Jarmaine Allen appeals his judgment and sentence for first degree
murder, claiming multiple errors. We reverse and remand for a new trial.
I. Background Proceedings
This is the latest appeal involving Allen’s alleged involvement in the 1995
killing of Jody Stokes. Allen’s first trial resulted in a hung jury. Allen’s second
trial resulted in a judgment and sentence for first-degree murder. This court
affirmed the judgment and sentence. See State v. Allen, No. 98-2012 (Iowa Ct.
App. Jun. 14, 2000). Allen subsequently filed an application for postconviction
relief raising a due process claim and several ineffective-assistance-of-counsel
claims. This court found merit to one of the claims and reversed and remanded
for a new trial. Allen v. State, No. 03-1288 (Iowa Ct. App. Apr. 28, 2005).

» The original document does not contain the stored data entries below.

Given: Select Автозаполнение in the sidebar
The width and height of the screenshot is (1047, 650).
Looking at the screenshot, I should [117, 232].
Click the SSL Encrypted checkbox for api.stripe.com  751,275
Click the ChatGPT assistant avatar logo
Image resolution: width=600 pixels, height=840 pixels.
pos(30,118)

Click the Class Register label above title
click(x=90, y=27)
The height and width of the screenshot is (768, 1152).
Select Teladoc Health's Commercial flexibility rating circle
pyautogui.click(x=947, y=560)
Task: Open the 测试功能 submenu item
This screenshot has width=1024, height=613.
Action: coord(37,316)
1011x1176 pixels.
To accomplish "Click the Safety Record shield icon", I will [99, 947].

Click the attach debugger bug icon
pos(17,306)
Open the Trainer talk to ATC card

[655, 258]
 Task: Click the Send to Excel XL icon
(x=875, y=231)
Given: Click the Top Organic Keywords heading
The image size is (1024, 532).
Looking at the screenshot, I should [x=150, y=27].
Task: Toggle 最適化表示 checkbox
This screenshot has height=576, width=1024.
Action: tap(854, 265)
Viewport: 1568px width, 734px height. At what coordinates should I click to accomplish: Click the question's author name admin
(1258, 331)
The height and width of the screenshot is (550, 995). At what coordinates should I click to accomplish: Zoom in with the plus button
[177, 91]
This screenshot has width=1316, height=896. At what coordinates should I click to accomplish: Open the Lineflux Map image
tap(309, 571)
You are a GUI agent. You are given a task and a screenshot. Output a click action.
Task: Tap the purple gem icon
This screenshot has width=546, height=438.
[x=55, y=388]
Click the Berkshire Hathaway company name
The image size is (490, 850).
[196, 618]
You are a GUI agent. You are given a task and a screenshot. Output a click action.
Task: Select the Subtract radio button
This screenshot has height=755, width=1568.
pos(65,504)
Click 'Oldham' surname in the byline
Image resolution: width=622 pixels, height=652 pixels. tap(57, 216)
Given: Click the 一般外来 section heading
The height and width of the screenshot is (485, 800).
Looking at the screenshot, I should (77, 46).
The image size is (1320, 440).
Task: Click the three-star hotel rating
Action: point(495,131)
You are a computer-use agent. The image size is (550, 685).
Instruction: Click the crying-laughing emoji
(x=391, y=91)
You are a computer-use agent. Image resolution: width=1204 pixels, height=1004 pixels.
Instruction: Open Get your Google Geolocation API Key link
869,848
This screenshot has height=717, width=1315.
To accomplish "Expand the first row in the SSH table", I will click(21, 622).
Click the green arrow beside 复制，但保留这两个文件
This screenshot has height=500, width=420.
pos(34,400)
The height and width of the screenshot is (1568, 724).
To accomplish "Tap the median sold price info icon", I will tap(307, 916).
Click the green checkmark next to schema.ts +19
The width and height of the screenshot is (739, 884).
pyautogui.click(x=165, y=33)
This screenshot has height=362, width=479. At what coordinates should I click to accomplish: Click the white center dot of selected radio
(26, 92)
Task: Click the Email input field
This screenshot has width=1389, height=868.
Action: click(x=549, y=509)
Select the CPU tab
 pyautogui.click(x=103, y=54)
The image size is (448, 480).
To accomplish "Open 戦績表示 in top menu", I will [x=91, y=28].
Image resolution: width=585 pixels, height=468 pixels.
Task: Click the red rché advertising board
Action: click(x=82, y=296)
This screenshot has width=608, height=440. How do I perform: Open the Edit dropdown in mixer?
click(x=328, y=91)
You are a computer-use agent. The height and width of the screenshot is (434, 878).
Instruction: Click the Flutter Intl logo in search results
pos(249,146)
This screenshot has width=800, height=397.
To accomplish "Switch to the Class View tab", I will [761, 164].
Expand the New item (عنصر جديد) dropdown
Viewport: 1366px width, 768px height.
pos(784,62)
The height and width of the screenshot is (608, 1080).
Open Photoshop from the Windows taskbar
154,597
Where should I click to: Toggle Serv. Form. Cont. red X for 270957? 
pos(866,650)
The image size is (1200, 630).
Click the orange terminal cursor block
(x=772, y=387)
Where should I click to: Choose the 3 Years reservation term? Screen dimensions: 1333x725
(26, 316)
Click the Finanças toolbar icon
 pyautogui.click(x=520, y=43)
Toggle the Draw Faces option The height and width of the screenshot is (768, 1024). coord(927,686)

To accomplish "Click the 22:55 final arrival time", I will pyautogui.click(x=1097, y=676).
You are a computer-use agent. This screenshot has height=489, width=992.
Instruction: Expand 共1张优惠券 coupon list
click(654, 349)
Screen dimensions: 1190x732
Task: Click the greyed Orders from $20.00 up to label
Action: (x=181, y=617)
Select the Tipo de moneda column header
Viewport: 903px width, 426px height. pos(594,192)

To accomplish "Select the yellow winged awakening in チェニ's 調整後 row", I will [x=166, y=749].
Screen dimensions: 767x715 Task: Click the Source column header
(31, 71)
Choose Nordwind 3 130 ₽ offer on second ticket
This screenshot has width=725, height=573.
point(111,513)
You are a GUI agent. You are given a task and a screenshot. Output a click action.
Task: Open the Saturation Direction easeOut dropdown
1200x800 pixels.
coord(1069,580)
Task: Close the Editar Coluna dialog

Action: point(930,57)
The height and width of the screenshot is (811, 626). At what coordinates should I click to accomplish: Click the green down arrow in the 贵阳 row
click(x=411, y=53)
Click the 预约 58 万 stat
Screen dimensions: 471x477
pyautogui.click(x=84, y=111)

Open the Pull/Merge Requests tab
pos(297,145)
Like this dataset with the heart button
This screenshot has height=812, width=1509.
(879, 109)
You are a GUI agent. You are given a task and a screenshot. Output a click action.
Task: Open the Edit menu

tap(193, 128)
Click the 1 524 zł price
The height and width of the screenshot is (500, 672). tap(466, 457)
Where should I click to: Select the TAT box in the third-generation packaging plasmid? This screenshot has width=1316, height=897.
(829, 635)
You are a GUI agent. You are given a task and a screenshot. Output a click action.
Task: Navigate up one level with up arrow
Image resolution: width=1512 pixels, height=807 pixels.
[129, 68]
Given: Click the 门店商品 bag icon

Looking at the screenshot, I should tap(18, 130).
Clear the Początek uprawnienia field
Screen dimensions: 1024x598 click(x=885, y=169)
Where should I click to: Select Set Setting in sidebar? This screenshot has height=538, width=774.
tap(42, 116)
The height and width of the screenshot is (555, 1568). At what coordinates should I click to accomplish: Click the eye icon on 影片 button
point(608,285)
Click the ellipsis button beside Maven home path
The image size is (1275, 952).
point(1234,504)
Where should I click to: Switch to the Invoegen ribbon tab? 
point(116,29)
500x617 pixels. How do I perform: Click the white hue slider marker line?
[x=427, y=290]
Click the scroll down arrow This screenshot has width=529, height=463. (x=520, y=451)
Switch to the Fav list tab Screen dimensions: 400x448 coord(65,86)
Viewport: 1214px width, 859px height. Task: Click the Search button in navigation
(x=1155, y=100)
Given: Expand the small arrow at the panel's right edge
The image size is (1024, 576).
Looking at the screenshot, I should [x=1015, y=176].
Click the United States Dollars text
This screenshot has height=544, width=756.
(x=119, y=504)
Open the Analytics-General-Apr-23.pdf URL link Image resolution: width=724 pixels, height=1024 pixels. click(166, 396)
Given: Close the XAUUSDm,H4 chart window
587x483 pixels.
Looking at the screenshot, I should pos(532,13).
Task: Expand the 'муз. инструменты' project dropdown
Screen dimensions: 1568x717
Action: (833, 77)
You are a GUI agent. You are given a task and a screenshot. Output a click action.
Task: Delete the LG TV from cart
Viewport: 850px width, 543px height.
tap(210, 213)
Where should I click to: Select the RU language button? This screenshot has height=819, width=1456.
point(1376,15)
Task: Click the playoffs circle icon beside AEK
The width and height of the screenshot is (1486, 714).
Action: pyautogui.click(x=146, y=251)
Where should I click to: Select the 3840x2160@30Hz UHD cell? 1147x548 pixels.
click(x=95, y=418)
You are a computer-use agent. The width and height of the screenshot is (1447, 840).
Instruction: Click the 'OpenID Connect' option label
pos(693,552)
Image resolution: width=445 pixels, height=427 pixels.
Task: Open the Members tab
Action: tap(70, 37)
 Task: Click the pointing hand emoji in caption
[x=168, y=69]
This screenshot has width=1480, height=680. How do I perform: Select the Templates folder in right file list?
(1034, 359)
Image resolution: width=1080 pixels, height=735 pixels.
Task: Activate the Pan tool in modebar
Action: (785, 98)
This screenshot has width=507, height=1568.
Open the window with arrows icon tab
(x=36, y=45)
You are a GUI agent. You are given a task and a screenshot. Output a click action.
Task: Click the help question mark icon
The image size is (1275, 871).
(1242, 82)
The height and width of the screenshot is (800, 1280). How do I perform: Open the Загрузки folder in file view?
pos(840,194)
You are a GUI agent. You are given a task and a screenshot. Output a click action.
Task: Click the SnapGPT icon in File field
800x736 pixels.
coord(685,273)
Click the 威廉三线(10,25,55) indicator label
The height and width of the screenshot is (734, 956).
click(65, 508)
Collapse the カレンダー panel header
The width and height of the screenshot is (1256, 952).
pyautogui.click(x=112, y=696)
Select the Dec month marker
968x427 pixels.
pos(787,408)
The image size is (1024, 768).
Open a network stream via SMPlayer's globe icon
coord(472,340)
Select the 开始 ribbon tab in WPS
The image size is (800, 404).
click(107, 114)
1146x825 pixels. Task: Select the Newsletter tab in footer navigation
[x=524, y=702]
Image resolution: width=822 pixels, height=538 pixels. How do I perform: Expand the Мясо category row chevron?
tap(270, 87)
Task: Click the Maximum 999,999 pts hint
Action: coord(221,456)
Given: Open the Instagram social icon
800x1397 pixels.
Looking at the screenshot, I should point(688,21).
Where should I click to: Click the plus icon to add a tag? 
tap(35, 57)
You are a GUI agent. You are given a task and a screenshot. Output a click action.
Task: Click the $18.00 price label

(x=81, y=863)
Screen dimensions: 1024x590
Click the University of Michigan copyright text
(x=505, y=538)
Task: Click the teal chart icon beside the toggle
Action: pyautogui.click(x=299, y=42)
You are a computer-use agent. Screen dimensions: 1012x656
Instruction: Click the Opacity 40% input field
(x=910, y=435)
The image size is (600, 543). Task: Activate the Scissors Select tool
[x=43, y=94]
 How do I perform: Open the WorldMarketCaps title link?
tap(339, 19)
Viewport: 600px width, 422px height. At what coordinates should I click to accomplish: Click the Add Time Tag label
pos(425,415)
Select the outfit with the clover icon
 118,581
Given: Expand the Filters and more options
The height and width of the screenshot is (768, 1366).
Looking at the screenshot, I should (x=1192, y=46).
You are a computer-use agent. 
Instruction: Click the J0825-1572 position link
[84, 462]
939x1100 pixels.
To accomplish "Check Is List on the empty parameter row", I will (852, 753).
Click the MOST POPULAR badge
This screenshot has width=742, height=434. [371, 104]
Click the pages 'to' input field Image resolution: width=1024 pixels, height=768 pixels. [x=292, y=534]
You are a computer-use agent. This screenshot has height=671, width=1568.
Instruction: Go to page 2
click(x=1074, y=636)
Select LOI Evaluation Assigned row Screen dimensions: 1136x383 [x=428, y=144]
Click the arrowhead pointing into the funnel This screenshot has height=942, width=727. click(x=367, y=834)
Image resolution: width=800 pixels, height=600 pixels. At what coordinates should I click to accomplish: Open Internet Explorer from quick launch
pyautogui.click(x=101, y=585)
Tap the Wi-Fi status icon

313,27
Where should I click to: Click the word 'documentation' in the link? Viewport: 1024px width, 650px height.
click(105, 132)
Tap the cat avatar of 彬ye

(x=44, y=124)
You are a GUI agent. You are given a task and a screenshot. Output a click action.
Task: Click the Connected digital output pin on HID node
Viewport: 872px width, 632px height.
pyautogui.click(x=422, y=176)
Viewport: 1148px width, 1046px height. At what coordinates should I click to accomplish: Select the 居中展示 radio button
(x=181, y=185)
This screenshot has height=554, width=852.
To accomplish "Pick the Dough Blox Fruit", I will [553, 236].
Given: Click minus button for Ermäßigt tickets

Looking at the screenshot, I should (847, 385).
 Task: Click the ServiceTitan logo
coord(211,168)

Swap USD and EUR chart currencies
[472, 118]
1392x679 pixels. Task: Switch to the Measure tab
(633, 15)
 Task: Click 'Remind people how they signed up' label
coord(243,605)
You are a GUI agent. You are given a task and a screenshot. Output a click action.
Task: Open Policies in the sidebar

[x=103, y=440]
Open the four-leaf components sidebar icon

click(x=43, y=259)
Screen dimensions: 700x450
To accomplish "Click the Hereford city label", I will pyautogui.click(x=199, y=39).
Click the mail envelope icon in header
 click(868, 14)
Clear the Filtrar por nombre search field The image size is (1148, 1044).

Following his most recent arraignment, Allen filed a notice of intent to take
depositions of individuals who had already testified in his previous trials. The
court found that these depositions would be unnecessary, duplicative, and unduly
expensive. Allen made further specific requests to depose certain witnesses;
these requests were also denied.
Allen next asked the court to compel the State to produce exculpatory
evidence. The district court ruled that the State had no duty to produce anything
that it had already produced.
Allen also filed a motion to exclude the prior testimony of witness Shyrome
Avant. The district court allowed the testimony based on Avant’s unavailability.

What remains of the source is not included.